[Saved entries]
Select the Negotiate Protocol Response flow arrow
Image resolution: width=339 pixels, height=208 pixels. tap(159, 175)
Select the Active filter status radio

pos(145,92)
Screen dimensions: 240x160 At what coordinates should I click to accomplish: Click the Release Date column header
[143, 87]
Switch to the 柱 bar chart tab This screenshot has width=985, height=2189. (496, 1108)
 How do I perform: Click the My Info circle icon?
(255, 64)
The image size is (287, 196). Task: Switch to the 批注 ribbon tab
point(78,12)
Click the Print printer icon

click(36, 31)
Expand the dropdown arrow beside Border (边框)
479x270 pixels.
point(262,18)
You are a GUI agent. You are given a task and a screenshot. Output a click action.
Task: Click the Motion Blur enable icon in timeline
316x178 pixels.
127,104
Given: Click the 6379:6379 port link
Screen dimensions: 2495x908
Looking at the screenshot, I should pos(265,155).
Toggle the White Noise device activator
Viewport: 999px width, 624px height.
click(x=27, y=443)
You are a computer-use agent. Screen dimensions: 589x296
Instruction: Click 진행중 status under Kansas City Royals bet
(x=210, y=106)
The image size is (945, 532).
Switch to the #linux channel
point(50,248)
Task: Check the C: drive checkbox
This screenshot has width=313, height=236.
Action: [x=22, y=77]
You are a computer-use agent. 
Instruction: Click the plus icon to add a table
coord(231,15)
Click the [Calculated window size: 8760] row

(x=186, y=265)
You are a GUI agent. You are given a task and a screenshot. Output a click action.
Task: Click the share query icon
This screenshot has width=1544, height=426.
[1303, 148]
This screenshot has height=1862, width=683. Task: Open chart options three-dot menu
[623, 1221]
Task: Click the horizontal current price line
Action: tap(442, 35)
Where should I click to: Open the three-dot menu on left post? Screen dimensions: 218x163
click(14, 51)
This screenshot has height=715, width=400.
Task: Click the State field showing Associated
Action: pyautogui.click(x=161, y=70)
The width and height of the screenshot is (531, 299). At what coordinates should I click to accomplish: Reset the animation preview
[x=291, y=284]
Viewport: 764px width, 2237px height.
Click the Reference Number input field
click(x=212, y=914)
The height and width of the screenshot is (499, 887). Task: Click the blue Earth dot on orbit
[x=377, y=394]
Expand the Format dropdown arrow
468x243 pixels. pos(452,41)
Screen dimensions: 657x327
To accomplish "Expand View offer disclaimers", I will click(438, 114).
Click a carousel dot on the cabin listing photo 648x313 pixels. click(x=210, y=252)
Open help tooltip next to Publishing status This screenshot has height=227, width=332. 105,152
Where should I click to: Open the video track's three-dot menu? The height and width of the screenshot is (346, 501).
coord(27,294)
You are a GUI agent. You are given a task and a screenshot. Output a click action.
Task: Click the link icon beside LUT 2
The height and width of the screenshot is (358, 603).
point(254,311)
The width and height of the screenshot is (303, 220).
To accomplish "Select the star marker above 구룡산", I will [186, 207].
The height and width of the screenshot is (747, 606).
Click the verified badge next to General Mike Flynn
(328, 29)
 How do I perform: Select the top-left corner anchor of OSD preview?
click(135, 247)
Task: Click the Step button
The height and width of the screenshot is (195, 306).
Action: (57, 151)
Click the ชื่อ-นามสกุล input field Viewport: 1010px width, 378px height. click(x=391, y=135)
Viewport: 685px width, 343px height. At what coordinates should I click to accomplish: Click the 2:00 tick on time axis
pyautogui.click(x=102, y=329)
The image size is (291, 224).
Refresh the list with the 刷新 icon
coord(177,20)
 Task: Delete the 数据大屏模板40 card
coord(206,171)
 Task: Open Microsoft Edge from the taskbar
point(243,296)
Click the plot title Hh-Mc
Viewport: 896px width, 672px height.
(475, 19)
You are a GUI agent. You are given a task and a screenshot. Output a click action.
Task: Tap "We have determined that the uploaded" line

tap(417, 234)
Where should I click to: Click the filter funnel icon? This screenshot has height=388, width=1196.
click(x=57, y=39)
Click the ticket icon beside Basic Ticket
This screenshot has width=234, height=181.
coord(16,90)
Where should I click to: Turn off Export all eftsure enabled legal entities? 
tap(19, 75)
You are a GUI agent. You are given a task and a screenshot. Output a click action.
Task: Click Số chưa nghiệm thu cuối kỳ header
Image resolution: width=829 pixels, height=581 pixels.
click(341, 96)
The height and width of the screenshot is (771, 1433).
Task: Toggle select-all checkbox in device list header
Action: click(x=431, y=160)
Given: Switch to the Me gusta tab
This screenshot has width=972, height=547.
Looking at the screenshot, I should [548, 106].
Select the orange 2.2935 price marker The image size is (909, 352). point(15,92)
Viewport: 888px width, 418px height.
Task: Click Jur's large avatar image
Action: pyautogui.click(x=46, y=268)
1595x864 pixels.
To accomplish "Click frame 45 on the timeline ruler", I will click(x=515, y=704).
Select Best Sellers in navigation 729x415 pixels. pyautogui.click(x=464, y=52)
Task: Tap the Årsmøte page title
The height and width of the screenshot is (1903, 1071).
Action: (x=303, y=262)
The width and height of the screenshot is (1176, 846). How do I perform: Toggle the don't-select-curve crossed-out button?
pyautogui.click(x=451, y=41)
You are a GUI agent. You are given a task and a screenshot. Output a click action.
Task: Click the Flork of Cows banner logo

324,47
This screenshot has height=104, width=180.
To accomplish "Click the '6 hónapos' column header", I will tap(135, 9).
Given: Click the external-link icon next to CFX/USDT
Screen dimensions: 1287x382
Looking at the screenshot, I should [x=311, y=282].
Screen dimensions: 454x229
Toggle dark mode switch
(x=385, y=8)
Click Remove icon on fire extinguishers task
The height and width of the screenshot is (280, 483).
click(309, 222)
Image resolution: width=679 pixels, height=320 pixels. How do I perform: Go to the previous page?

**WHAT IS NEEDED**
Every entry that appears above should be duplicated exactly.

**OUTPUT FOR THIS EXERCISE**
Select the Negotiate Protocol Response flow arrow
Image resolution: width=339 pixels, height=208 pixels. tap(159, 175)
Select the Active filter status radio

pos(145,92)
Screen dimensions: 240x160 At what coordinates should I click to accomplish: Click the Release Date column header
[143, 87]
Switch to the 柱 bar chart tab This screenshot has width=985, height=2189. (496, 1108)
 How do I perform: Click the My Info circle icon?
(255, 64)
The image size is (287, 196). Task: Switch to the 批注 ribbon tab
point(78,12)
Click the Print printer icon

click(36, 31)
Expand the dropdown arrow beside Border (边框)
479x270 pixels.
point(262,18)
You are a GUI agent. You are given a task and a screenshot. Output a click action.
Task: Click the Motion Blur enable icon in timeline
316x178 pixels.
127,104
Given: Click the 6379:6379 port link
Screen dimensions: 2495x908
Looking at the screenshot, I should pos(265,155).
Toggle the White Noise device activator
Viewport: 999px width, 624px height.
click(x=27, y=443)
You are a computer-use agent. Screen dimensions: 589x296
Instruction: Click 진행중 status under Kansas City Royals bet
(x=210, y=106)
The image size is (945, 532).
Switch to the #linux channel
point(50,248)
Task: Check the C: drive checkbox
This screenshot has width=313, height=236.
Action: [x=22, y=77]
You are a computer-use agent. 
Instruction: Click the plus icon to add a table
coord(231,15)
Click the [Calculated window size: 8760] row

(x=186, y=265)
You are a GUI agent. You are given a task and a screenshot. Output a click action.
Task: Click the share query icon
This screenshot has width=1544, height=426.
[1303, 148]
This screenshot has height=1862, width=683. Task: Open chart options three-dot menu
[623, 1221]
Task: Click the horizontal current price line
Action: tap(442, 35)
Where should I click to: Open the three-dot menu on left post? Screen dimensions: 218x163
click(14, 51)
This screenshot has height=715, width=400.
Task: Click the State field showing Associated
Action: pyautogui.click(x=161, y=70)
The width and height of the screenshot is (531, 299). At what coordinates should I click to accomplish: Reset the animation preview
[x=291, y=284]
Viewport: 764px width, 2237px height.
Click the Reference Number input field
click(x=212, y=914)
The height and width of the screenshot is (499, 887). Task: Click the blue Earth dot on orbit
[x=377, y=394]
Expand the Format dropdown arrow
468x243 pixels. pos(452,41)
Screen dimensions: 657x327
To accomplish "Expand View offer disclaimers", I will click(438, 114).
Click a carousel dot on the cabin listing photo 648x313 pixels. click(x=210, y=252)
Open help tooltip next to Publishing status This screenshot has height=227, width=332. 105,152
Where should I click to: Open the video track's three-dot menu? The height and width of the screenshot is (346, 501).
coord(27,294)
You are a GUI agent. You are given a task and a screenshot. Output a click action.
Task: Click the link icon beside LUT 2
The height and width of the screenshot is (358, 603).
point(254,311)
The width and height of the screenshot is (303, 220).
To accomplish "Select the star marker above 구룡산", I will [186, 207].
The height and width of the screenshot is (747, 606).
Click the verified badge next to General Mike Flynn
(328, 29)
 How do I perform: Select the top-left corner anchor of OSD preview?
click(135, 247)
Task: Click the Step button
The height and width of the screenshot is (195, 306).
Action: (57, 151)
Click the ชื่อ-นามสกุล input field Viewport: 1010px width, 378px height. click(x=391, y=135)
Viewport: 685px width, 343px height. At what coordinates should I click to accomplish: Click the 2:00 tick on time axis
pyautogui.click(x=102, y=329)
The image size is (291, 224).
Refresh the list with the 刷新 icon
coord(177,20)
 Task: Delete the 数据大屏模板40 card
coord(206,171)
 Task: Open Microsoft Edge from the taskbar
point(243,296)
Click the plot title Hh-Mc
Viewport: 896px width, 672px height.
(475, 19)
You are a GUI agent. You are given a task and a screenshot. Output a click action.
Task: Tap "We have determined that the uploaded" line

tap(417, 234)
Where should I click to: Click the filter funnel icon? This screenshot has height=388, width=1196.
click(x=57, y=39)
Click the ticket icon beside Basic Ticket
This screenshot has width=234, height=181.
coord(16,90)
Where should I click to: Turn off Export all eftsure enabled legal entities? 
tap(19, 75)
You are a GUI agent. You are given a task and a screenshot. Output a click action.
Task: Click Số chưa nghiệm thu cuối kỳ header
Image resolution: width=829 pixels, height=581 pixels.
click(341, 96)
The height and width of the screenshot is (771, 1433).
Task: Toggle select-all checkbox in device list header
Action: click(x=431, y=160)
Given: Switch to the Me gusta tab
This screenshot has width=972, height=547.
Looking at the screenshot, I should [548, 106].
Select the orange 2.2935 price marker The image size is (909, 352). point(15,92)
Viewport: 888px width, 418px height.
Task: Click Jur's large avatar image
Action: pyautogui.click(x=46, y=268)
1595x864 pixels.
To accomplish "Click frame 45 on the timeline ruler", I will click(x=515, y=704).
Select Best Sellers in navigation 729x415 pixels. pyautogui.click(x=464, y=52)
Task: Tap the Årsmøte page title
The height and width of the screenshot is (1903, 1071).
Action: (x=303, y=262)
The width and height of the screenshot is (1176, 846). How do I perform: Toggle the don't-select-curve crossed-out button?
pyautogui.click(x=451, y=41)
You are a GUI agent. You are given a task and a screenshot. Output a click action.
Task: Click the Flork of Cows banner logo

324,47
This screenshot has height=104, width=180.
To accomplish "Click the '6 hónapos' column header", I will tap(135, 9).
Given: Click the external-link icon next to CFX/USDT
Screen dimensions: 1287x382
Looking at the screenshot, I should [x=311, y=282].
Screen dimensions: 454x229
Toggle dark mode switch
(x=385, y=8)
Click Remove icon on fire extinguishers task
The height and width of the screenshot is (280, 483).
click(309, 222)
Image resolution: width=679 pixels, height=320 pixels. How do I perform: Go to the previous page?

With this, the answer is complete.